Implement code for the functions below. In each function, make sure you call the function written before. E.g., in `my_rmse()` use the values returned by `my_mse()`. The aim of this exercise is just to understand how these diferent metrics are related, and which aspect of the data they are representing.   

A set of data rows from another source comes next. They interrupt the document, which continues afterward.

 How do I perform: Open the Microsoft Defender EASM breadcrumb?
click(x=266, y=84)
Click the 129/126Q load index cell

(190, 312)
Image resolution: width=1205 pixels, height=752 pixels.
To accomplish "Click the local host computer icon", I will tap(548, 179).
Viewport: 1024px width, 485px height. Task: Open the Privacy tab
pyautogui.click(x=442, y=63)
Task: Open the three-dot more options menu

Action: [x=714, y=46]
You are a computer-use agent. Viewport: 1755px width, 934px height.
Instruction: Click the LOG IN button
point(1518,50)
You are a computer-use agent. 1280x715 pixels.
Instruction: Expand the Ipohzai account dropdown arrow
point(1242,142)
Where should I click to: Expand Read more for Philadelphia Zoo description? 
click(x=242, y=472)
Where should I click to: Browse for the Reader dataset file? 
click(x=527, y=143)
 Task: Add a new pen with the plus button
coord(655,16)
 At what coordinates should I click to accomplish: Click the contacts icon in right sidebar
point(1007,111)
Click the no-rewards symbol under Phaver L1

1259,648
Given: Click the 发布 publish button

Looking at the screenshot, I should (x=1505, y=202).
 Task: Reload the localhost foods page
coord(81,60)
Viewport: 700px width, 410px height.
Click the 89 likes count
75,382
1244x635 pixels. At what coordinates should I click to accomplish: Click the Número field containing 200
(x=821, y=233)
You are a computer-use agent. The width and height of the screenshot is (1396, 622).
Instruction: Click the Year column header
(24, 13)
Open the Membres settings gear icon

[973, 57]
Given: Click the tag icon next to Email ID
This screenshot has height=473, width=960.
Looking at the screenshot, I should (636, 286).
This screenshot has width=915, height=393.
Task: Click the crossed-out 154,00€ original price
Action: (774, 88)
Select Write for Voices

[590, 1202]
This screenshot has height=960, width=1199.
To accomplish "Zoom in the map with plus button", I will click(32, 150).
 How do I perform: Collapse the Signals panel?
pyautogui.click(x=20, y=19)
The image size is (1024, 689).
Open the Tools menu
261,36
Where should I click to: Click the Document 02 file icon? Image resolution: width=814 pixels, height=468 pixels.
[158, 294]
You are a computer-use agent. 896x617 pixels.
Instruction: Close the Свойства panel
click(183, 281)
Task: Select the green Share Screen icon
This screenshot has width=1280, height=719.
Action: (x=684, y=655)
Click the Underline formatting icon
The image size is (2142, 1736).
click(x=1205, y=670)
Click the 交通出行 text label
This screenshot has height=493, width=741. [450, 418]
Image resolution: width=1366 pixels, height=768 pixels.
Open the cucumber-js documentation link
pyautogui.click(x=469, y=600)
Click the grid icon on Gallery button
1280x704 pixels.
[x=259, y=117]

**You can use the map below to see the relationships between metrics and then plan how to structure your functions** 

![Image](../images/map.png)

In [None]:
def my_mean(x):
    if len(x)>0:
        return sum(x)/len(x)

def my_sum_squares():
    pass

def my_mse():
    # mean squared error
    pass

def my_rmse():
    # rooted mean squared error
    pass

def my_variance():
    pass

def my_std_dev():
    pass

def my_std_error():
    pass

def my_confidence_95():
    pass
    
def my_covariance():
    pass

def my_coeficient_variation():
    pass

### Make sure it works!! In Python use `assert`

In [None]:
x = random.randint(500, size=(32))
assert my_mean(x) == np.mean(x)

---

# Exercise 2. Practice data description and summarization with pandas

### Here's a collection of `pandas` functions I find most useful during the data exploration stage:
* `.describe()`  and `.describe(include=np.object)` 
* `.info()`
* `.unique()` and `.nunique()`
* `.count_values()`
* `.group_by().agg()`
* `.pd.cut()` and `pd.qcut()` for binning continuous vars into discrete

In [None]:
# load a dataset
from sklearn.datasets import load_boston
dt = load_boston(return_X_y=False)

BOSTON DATASET  
**TARGET**  
`MEDV` Median value of owner-occupied homes in thousands

**POSSIBLE FACTORS**  
`CRIM` per capita crime rate by town    
`ZN` proportion of residential land zoned for lots over 25,000 sq.ft.    
`INDUS` proportion of non-retail business acres per town  
`CHAS` Charles River dummy variable (= 1 if tract bounds river; 0 otherwise)   
`NOX` nitric oxides concentration (parts per 10 million)   
`RM` average number of rooms per dwelling      
`AGE` proportion of owner-occupied units built prior to 1940    
`DIS` weighted distances to five Boston employment centres       
`RAD` index of accessibility to radial highways    
`TAX` full-value property-tax rate per $10,000     
`PTRATIO` pupil-teacher ratio by town  

In [None]:
# Load Boston house prices data - CONTINUOUS DATA
dt = load_boston(return_X_y=False)
df = pd.DataFrame(data = np.c_[dt['data'],dt['target']])
df.columns = np.append(dt['feature_names'], 'MED_VALUE')
df.drop(['B', 'LSTAT'], inplace=True, axis=1)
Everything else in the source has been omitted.